A simple way to identify repeated statements is to count the number of times a particular noun phrase is metioned. Noun phrases act as both a proxy to the subject matter of a given piece of text, but also the way in which things are worded.

For this simple experiment, we’ll need four tools:

The transcript (simplified from the original)
Lingua::EN::Tagger, an English Part-of-speech tagger written in Perl
phrases.pl, a perl script to parse the document and extract the noun phrases
Debate Spotter, an interactive interface to visualize the results

The results are quite interesting. Looking only at noun phrases of at least 2 words occuring at least twice for a given speaker, we arrive at some spectacular catch phrases. For Bush my favorite is “hard work,” which he said repeatedly. Apparently Bush thinks that the world is a difficult place to be. For Kerry, a salient phrase was “war as a last resort.”

The top 25 phrases for Bush and Kerry follow. The number following each phrase is a rank described by the length of the phrase and the number of times it appeared.

There are so many other types of analysis that could be run on these data. If you find anything interesting, please let me know. Also, the Debate Spotter allows for any query, so post any interesting phrases that you find.

Update: I have also analyzed the Vice Presidential and the Second Presidential debates.

Bush

free iraq (14),
hard work (13),
wrong war at the wrong place at the wrong time (13),
wrong war at the wrong time at the wrong place (12),
north korea (10),
kim jong il (10),
my opponent (9),
american people (8),
same intelligence (8),
prime minister allawi (8),
best way (7),
free afghanistan (7),
world a more peaceful place (7),
mixed messages (7),
iraqi citizens (6),
al qaida (6),
weapons of mass destruction (6),
dynamics on the ground (6),
breach on the agreement (6),
end of this year (6),
grave threat (6),
matter of fact (5),
cannot lead (5),
grand diversion (5),
wrong signals (5)

Kerry

saddam hussein (14),
north korea (14),
nuclear weapons (10),
weapons of mass destruction (9),
osama bin (9),
united nations (9),
war as a last resort (9),
american people (8),
90 percent of the casualties (7),
nuclear proliferation (7),
remedies of the united nations (7),
90 percent of the costs (7),
united states of america (7),
homeland security (7),
mountains of tora bora (6),
10 active duty divisions (6),
different set of convictions (6),
four years (6),
president bush (6),
president of south korea (6),
strong alliances (6),
two years (5),
secretary of state (5),
tax cut (5),
bilateral talks (5)

80 thoughts on “Presidential Debate Analysis”

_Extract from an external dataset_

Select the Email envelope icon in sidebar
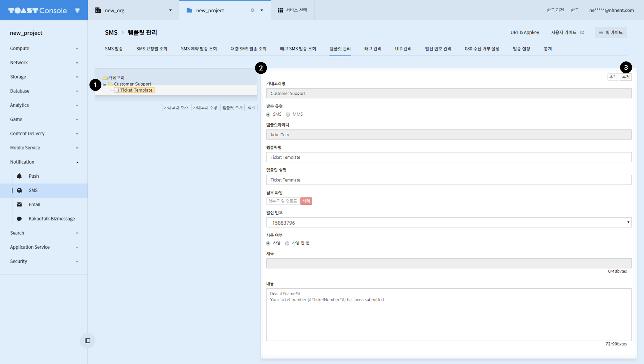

Pingback: Erik Benson's Morale-O-Meter
Pingback: manalang.com
Alexander says:

October 1, 2004 at 3:56 pm

You forgot poland!

Reply
Celly says:

October 1, 2004 at 4:29 pm

You forgot “Smoooooooooooke’n” … woops, wrong Kerry.

Reply
cameron says:

October 1, 2004 at 4:41 pm

Actually, he forgot poland. I didn’t forget anything.

Reply
Anonymous says:

October 1, 2004 at 4:55 pm

You may want to rework your numbers. I searched the transcripts and counted occurrences of some of those phrases. The numbers you give are higher than the number of occurrences in the transcript (for example, Kerry’s mention of Tora Bora occurred only twice).

A very cool idea, though.

Reply
Pingback: ScaleFree.Net
Pingback: Echo's Diary
James says:

October 1, 2004 at 8:41 pm

Cameron, this is brilliant. Could it be used in conjuction with something that scrapes the pair’s campaign sites?

Reply
Anonymous says:

October 1, 2004 at 9:36 pm

The numbers he gives are not the nmber of times the phrase occurred. “The number following each phrase is a rank described by the length of the phrase and the number of times it appeared.”

Reply
cameron says:

October 1, 2004 at 11:10 pm

I needed to rank the phrases somehow, and just looking at the total occurences favors phrases that are short but common. Instead I made up my own ranking algorithm:

score = length (in words) + occurences

So a phrase with 8 words that appears twice will have a score of 10, the same as a phrase with 2 words that appears 5 times. I played around with this score for a while and this method seemed to pull up the most interesting results.

As for applying this elsewhere, the script I’m using to visualize it is extremely simple. All I need is a plaintext file with the content and it’s trivial to set up.

Reply
sr says:

October 2, 2004 at 9:34 am

Amy’s Robot did a similar, though less technically sophisticated, analysis that gives the number of occurrences of each phrase. Here’s the post.

Reply
ek says:

October 2, 2004 at 9:45 am

What this is really great for is making sure, after the fact, that you took enough drinks during your presidential debate buzzword drinking game.

Reply
pdmt says:

October 2, 2004 at 10:21 am

Although not only used as a noun phrase, I think it is equally revealling to find that Bush used the word VOTE 7 times, while Kerry only did 3 times.

Reply
Pingback: e-Literate
mike says:

October 2, 2004 at 11:51 am

This is Brillant! I found it after wondering how many times Bush said “it’s hard work” …my favorite also.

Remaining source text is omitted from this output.